Now, there is speculation that FM Nirmala could bring down the import duty on gold when she presents the government financial plans and economic targets on Wednesday. A key reason, according to sources, is that India wants to cut down drastically on smuggled gold being brought into the country.
“What I understand is that the Indian Ministry of Commerce has sought a reduction with the objective to push India’s jewellery exports as well as the manufacturing in the gems and jewellery sector,” said Anil Dhanak, Managing Director of Dubai-based Kanz Jewels.
“Being the second largest consumer of gold in the world (after China), any reduction will certainly play a major role in the growth of the jewellery industry. The retail price of gold will come down, and with the wedding season coming up will provide a big boost to the trade.

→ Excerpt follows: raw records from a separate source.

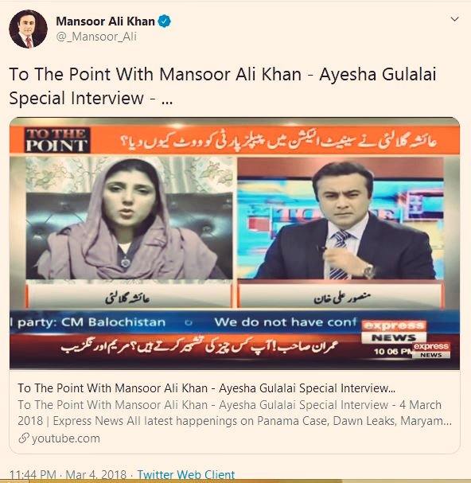The image size is (471, 483).
Task: Click the host's video frame
Action: [341, 218]
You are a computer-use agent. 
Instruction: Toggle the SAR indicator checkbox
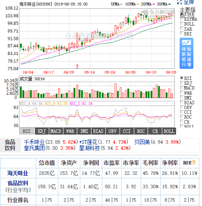pos(182,29)
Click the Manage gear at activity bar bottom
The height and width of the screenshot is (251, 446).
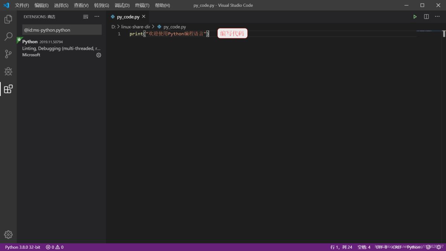(8, 234)
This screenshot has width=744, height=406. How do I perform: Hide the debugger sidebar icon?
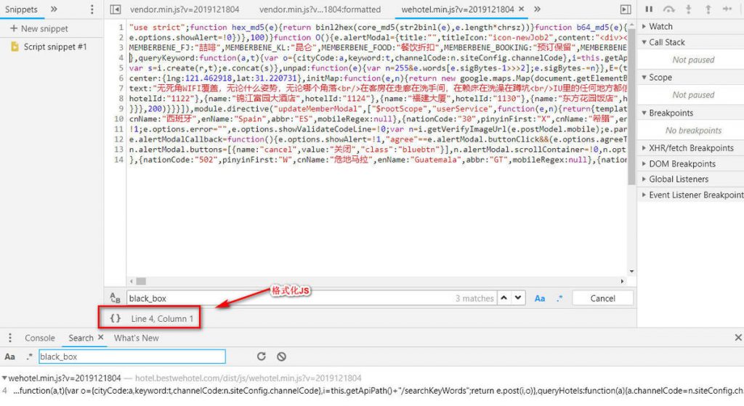click(626, 9)
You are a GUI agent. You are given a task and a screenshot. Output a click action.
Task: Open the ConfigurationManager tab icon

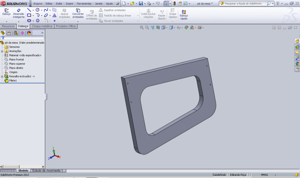tap(16, 33)
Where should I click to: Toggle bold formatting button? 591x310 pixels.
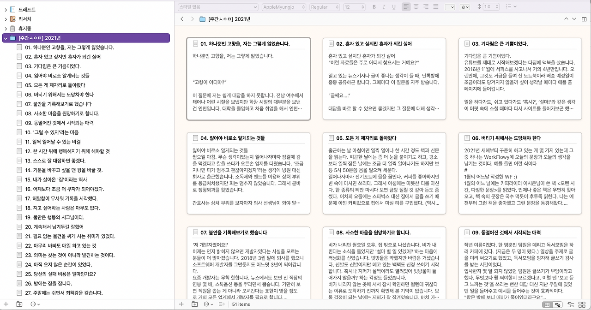374,7

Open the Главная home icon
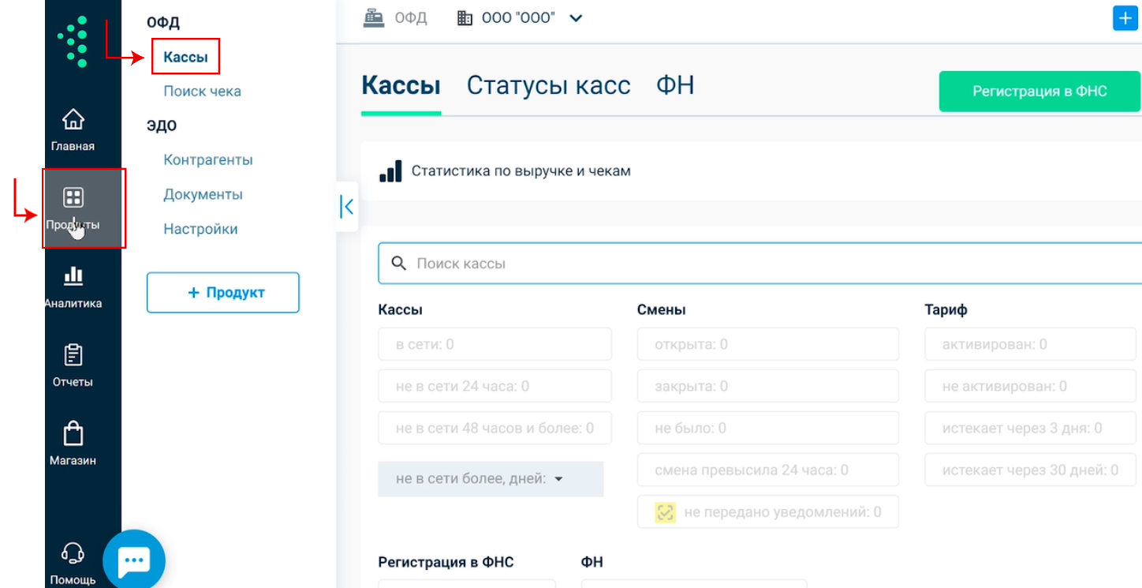click(x=73, y=121)
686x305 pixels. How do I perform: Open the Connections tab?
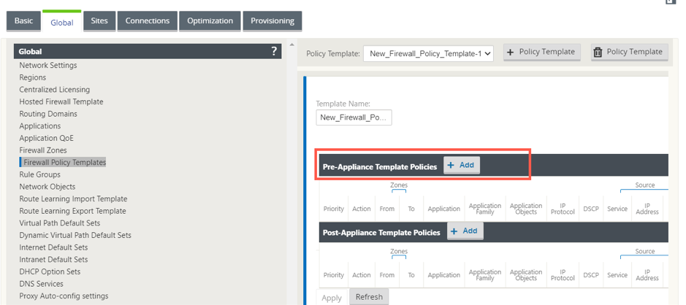point(148,21)
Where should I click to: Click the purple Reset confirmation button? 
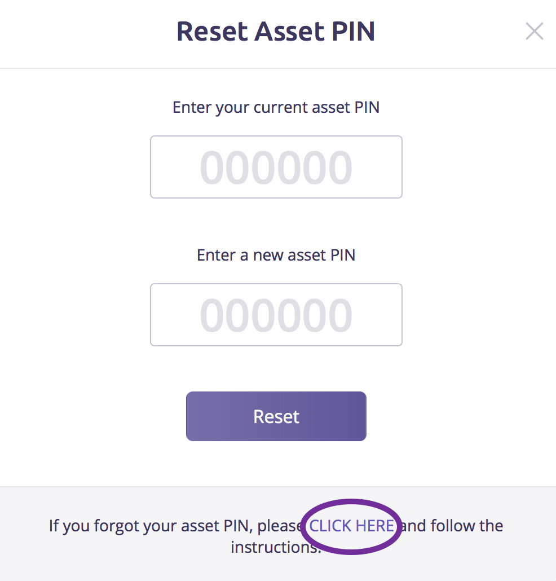coord(276,416)
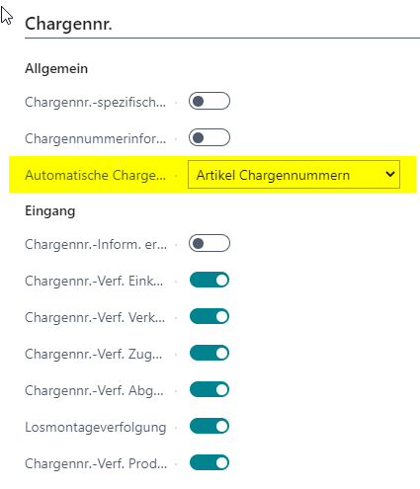
Task: Turn off the Losmontageverfolgung toggle
Action: pos(210,427)
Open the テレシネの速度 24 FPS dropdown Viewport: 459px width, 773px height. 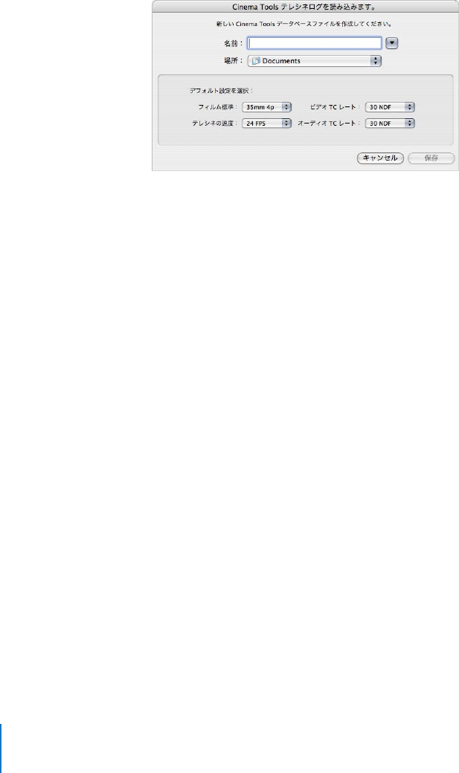tap(267, 124)
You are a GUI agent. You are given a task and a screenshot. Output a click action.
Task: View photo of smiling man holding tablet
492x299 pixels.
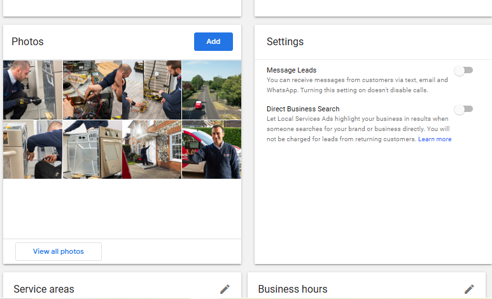coord(211,150)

“Cutting down on import duty would also put a dent in the smuggling of gold.”
A major revenue source
Question is whether the Indian government will want to cut down on the receipts it generates from the 15 per cent import duty. Here too, UAE-based gold exporters are at advantage.
Each year, India imports around 800 tonnes of gold. After the CEPA (Comprehensive Economic Partnership Agreement) deal between India and UAE from May last year, UAE’s exports of gold to the country shot up instantly to the 120 tonnes maximum allowed in a year. On these exports, India charges 1 per cent lower import duty.

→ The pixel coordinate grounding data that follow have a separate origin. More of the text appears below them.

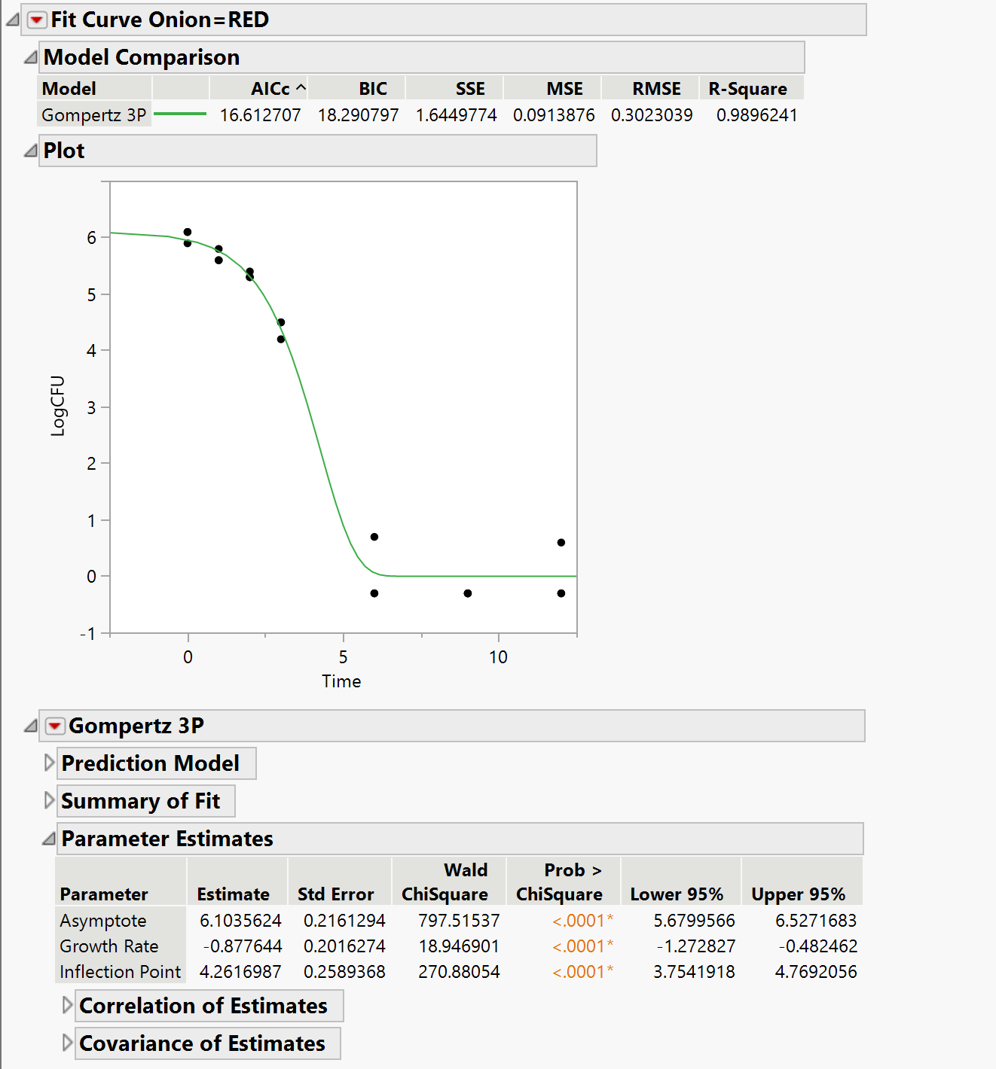Click the green curve line swatch
The image size is (996, 1069).
tap(179, 114)
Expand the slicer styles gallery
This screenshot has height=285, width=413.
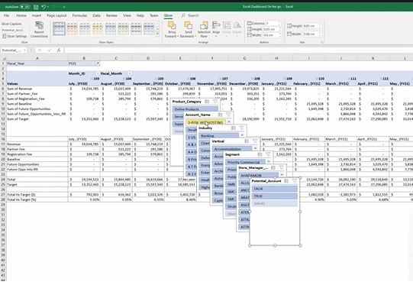click(x=158, y=34)
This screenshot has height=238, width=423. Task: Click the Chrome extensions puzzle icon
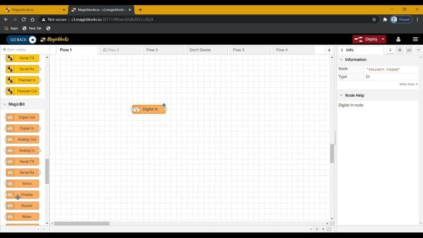385,19
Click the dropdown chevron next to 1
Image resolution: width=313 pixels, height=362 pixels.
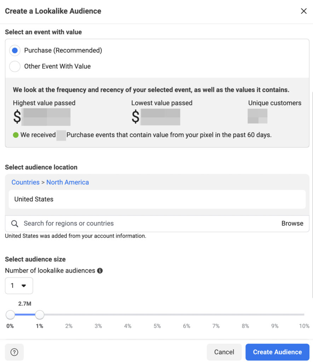click(x=23, y=286)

“As I understand it, India has a tariff-rate quota of 200 tonnes,” said Dhanak. “This means the UAE has a 1 per cent advantage in gold bars since tariff in perpetuity will be 1 per cent less than that s charged for gold bars India imports from other parts of the world.” (A tariff rate quota means lower duty on imports of a given product within a specified quantity. Anything over and above that will be charged higher.)
India's gold jewellery industry is looking forward to changes in the import duty of gold, which stands at 15% (inclusive of cess). The current scenario is such that the gold prices are at an all-time high domestically, thus the pricing gap between the organized and the unorganized sectors have grown, and is a matter of the hour to be looked at.

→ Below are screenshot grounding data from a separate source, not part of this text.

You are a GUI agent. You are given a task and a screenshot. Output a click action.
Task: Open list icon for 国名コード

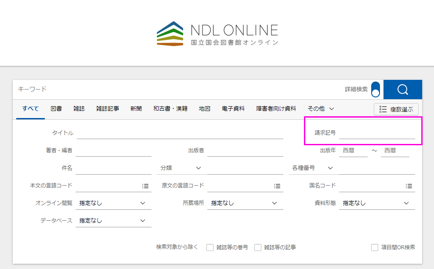[x=409, y=186]
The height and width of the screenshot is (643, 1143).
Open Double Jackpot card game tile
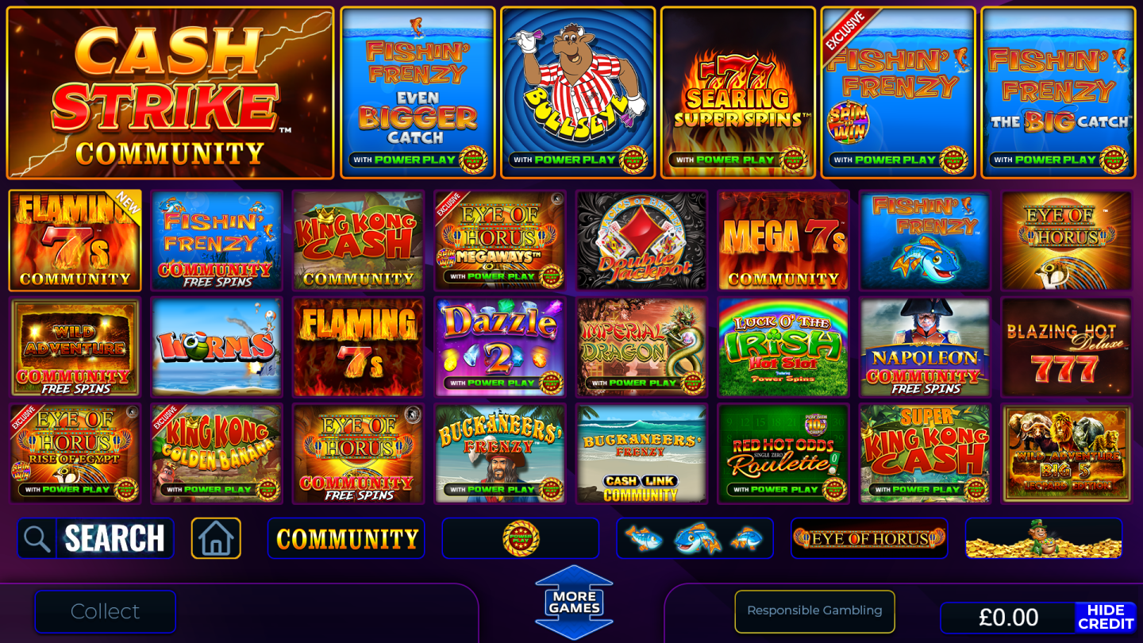641,241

The price disparity between India's domestic gold price and the international price is quite high due to steep dollar exchange rates. Overall, the effect of the price gap combined with the discounts in the domestic market has eroded business to levels that cannot be described.'
- Shamlal Ahamed, Managing Director - International Operations at Malabar Gold & Diamonds
What India loses from ‘parallel’ gold imports
Industry sources in India say that since the 15 per cent import duty, gold arriving in the country through the grey market has soared. Every day there are media reports of seizures made from passengers arriving at airports across India.
“The reason why they take such risks is because of the profit margins,” said Adv. S. Abdul Nazar of the All India Gem & Jewellery Domestic Council. “There is the 15 per cent difference in gold prices between showroom rates in the Gulf and in India. In addition, there is also the 3 per cent GST (Goods & Service Tax) being charged in India. Gold brought into the country through parallel channels end up making profits of Rs200,000 and over - that's just on the GST component. Profits can hit up to Rs700,000 on 1 kilo of gold.
This is what the Indian government will try and stop – or reduce from current elevated levels – if they decide to lower import duty to 12.5/10 per cent like it was in the past.
In the next 24 hours, with the Indian Budget announcement, gold shoppers and UAE's jewellery trade will have their answer.